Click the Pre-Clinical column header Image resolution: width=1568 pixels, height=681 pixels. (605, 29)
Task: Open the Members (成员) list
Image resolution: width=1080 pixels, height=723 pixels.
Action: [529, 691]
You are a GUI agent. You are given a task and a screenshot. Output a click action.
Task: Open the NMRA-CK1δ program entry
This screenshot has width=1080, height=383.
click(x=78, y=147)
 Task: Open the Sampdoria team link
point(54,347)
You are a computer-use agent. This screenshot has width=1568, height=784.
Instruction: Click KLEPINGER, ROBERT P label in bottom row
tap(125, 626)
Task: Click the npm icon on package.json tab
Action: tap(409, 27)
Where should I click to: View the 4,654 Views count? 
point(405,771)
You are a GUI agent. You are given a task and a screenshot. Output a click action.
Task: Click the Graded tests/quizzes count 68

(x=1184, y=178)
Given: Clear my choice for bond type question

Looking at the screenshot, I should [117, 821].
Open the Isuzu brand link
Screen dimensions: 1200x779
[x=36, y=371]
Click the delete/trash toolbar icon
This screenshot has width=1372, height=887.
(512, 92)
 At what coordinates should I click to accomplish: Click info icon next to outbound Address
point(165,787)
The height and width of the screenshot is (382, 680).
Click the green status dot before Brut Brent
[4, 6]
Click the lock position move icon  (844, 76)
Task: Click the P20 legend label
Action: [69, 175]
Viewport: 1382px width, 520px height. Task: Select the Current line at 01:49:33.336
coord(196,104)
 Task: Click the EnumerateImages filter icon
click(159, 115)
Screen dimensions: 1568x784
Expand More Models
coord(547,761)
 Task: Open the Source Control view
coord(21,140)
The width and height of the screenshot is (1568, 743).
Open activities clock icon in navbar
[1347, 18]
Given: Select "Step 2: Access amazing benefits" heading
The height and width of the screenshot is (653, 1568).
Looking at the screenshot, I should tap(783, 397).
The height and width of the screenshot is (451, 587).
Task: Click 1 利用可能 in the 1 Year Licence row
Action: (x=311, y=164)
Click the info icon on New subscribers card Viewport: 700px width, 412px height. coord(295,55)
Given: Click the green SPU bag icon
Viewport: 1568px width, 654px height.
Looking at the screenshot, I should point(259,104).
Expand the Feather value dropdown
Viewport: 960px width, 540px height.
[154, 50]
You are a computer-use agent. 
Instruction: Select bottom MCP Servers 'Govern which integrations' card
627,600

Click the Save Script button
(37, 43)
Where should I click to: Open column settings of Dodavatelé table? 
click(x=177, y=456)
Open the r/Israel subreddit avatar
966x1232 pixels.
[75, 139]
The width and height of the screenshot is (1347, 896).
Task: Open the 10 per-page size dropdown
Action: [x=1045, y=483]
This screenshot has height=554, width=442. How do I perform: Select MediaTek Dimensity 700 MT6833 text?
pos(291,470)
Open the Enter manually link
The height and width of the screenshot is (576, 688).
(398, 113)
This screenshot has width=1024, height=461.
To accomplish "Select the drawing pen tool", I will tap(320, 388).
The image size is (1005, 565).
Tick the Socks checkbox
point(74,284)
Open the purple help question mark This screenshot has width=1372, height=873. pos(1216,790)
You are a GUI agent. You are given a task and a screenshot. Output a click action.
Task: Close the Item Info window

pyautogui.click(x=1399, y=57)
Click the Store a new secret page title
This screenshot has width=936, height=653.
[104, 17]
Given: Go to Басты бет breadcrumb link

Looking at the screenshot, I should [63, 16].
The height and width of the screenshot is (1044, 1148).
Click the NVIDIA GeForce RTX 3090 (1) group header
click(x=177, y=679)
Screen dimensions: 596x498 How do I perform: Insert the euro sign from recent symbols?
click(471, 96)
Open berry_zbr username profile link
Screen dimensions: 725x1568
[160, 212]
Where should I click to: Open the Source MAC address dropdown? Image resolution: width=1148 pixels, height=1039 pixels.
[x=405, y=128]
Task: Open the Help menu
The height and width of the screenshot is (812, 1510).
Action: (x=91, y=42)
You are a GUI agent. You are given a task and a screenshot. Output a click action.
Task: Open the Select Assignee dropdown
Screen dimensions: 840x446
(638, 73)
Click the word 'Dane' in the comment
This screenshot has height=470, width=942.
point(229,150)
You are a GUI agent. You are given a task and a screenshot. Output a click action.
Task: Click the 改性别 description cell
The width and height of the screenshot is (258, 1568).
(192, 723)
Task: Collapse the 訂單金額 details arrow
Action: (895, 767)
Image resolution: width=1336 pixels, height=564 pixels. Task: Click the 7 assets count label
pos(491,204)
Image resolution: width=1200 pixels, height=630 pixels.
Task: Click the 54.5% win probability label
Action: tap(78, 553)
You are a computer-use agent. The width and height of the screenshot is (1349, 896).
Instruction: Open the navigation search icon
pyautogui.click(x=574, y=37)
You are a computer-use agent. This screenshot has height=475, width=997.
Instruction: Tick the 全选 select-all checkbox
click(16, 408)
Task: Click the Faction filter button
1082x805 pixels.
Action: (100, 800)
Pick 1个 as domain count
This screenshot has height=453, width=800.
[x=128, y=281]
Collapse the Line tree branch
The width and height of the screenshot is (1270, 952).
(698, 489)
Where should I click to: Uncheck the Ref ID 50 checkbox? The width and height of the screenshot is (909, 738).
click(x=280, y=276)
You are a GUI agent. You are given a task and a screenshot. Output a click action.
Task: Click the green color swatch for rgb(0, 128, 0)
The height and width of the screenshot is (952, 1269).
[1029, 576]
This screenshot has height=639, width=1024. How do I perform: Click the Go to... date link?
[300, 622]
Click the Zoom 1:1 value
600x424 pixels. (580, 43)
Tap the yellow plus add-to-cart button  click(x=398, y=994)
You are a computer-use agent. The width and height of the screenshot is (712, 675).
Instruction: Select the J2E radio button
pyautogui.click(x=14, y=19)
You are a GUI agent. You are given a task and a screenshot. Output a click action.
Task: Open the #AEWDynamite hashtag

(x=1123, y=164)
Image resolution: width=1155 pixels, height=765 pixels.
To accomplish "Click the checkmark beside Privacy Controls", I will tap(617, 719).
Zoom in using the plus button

######

■ **Problem to solve**:
Reproduce, word for word, the part of the rows that opens with the line containing "Click the lock" and closes with the line containing "Click the info", including both of those lines.

■ **The result**:
Click the lock position move icon  (844, 76)
Task: Click the P20 legend label
Action: [69, 175]
Viewport: 1382px width, 520px height. Task: Select the Current line at 01:49:33.336
coord(196,104)
 Task: Click the EnumerateImages filter icon
click(159, 115)
Screen dimensions: 1568x784
Expand More Models
coord(547,761)
 Task: Open the Source Control view
coord(21,140)
The width and height of the screenshot is (1568, 743).
Open activities clock icon in navbar
[1347, 18]
Given: Select "Step 2: Access amazing benefits" heading
The height and width of the screenshot is (653, 1568).
Looking at the screenshot, I should tap(783, 397).
The height and width of the screenshot is (451, 587).
Task: Click 1 利用可能 in the 1 Year Licence row
Action: (x=311, y=164)
Click the info icon on New subscribers card Viewport: 700px width, 412px height. coord(295,55)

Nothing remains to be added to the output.